One colleague whom I have worked with in a previous role and has a similar mindset to me said that he just does the 1 PR a day and spends the rest of his time on OSS for satisfaction.
I took that onboard and have been ramping up my PR count over the last week without making suggestions - but I suspect the reputational damage has been done and I have soured relationships as, contrary to the 1 PR a day metric, my manager quizzed me on what I was doing after submitting my PRs in our 1:1.
Appreciate it and will certainly keep that advice in mind for the next role
Amen! As professionals we are supposed to have opinions about these issues. This "everyone's right" thing, while well intentioned, is one of the factors that allows, frankly, dysfunctional dev teams like the OP's to exist. If companies are never really wrong for doing things a certain way then nobody can challenge them, which of course is exactly what insecure and egotistical leadership wants; little serfs to do the bidding of a few anointed priests. We should care because we actually do have a responsibility to the world we live in. We are the ones building the buggy, insecure, dark patterned crap that HNers take part in complaining about. No one being wrong means more crap for everyone.
---
OP, your employer sucks. You are not wrong; they are. You have to make 1 PR a day? Bullshit of the highest order. Since they are unlikely to be receptive to change, always say "yes sir" with a shit eating grin while you prepare to monkeybranch to another job. I'd have said to quit now a few years ago, but the job market is so bad right now that the best you can do is coast where you are right now while finding new opportunities.

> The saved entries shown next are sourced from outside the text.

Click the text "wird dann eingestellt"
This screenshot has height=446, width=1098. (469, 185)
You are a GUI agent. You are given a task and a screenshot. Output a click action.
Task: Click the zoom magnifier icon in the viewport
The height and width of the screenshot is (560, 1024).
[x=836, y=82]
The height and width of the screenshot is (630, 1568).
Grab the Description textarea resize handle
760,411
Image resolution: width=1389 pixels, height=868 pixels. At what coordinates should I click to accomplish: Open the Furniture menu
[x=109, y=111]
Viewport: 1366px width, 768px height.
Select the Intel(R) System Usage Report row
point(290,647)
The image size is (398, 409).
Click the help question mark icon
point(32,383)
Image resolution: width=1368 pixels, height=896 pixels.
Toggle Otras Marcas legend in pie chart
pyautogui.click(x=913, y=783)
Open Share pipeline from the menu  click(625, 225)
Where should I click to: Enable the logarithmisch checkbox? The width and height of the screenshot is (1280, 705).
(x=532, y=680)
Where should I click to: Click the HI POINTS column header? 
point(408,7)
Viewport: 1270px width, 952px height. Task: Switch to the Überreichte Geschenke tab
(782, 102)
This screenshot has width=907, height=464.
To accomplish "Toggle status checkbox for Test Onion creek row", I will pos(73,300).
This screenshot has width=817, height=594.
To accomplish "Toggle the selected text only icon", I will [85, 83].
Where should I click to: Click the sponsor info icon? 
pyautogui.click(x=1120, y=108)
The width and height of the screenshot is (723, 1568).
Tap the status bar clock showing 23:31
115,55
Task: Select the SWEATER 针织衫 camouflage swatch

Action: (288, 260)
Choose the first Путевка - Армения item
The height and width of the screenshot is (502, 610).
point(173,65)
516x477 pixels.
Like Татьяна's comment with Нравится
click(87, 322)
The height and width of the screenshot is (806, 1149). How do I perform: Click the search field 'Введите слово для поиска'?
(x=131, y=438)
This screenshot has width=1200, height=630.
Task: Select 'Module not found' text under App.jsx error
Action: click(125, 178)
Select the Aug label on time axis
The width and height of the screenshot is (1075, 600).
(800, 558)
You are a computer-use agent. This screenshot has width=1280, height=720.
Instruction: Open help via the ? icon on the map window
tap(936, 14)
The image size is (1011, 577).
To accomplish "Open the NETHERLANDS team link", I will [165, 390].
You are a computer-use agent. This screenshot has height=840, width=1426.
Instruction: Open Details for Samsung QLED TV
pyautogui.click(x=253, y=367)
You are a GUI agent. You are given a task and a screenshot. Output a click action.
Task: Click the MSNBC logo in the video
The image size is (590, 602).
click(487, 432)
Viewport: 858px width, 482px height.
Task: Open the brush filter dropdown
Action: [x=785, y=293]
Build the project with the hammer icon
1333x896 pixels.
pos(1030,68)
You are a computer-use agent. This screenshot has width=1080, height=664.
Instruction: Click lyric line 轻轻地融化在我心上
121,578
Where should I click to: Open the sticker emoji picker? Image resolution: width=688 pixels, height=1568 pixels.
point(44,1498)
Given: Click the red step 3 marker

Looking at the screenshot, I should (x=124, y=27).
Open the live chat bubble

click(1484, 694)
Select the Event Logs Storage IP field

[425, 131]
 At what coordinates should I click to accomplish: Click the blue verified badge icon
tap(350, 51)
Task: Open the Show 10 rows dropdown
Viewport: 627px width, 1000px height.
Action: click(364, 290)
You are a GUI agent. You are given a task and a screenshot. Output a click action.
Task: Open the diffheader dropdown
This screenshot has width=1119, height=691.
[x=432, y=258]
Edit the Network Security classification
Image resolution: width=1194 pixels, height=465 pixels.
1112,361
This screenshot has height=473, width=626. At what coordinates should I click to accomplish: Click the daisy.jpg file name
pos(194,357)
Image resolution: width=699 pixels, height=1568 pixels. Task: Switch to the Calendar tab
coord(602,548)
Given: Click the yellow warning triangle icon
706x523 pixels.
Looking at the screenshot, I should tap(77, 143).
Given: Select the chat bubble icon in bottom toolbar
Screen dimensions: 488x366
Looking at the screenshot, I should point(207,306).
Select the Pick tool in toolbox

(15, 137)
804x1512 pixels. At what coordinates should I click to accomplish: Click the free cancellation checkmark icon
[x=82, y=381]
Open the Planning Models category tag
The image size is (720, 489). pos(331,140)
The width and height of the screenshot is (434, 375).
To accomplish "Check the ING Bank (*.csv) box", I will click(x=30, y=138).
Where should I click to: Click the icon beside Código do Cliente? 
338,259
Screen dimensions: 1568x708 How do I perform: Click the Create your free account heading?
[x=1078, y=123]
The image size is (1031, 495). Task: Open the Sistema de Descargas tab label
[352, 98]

That said, welcome to this stage in your career. Lots of companies hire people with our level of experience to deal with their dumbass mistakes while ironically promoting the same dumbasses who continually make those mistakes.
It's so that no one gets offended. You can't offend anyone if you don't actually have an opinion or a personality at all. Ironic since being so bland is actually having a certain kind of personality.
I've seen this a few times and I find it distasteful.
1) "they are incrementally migrating from Angular 1 to React" - Did they actually learn React? Because the worst React apps I've see is from teams who just took their habits from another platform and re-coded their comfort zone in React.
2) "I should not attempt to make contributions outside of the tickets I am assigned, and I am expected to raise 1 PR per day" - Did you get hired as a junior? Because they are treating you like one. I would not accept such little autonomy if I had over a decade of experience.
Aside from that, they are clearly not working in full modernized practices. This is not necessarily a bad thing. If they perform well and have a smooth-running shop, being a bit behind the curve is fine. But if their lack of modern practices is causing the other friction, then it is a problem. But there isn't an inherent correlation between "behind-the-time" and "bad team"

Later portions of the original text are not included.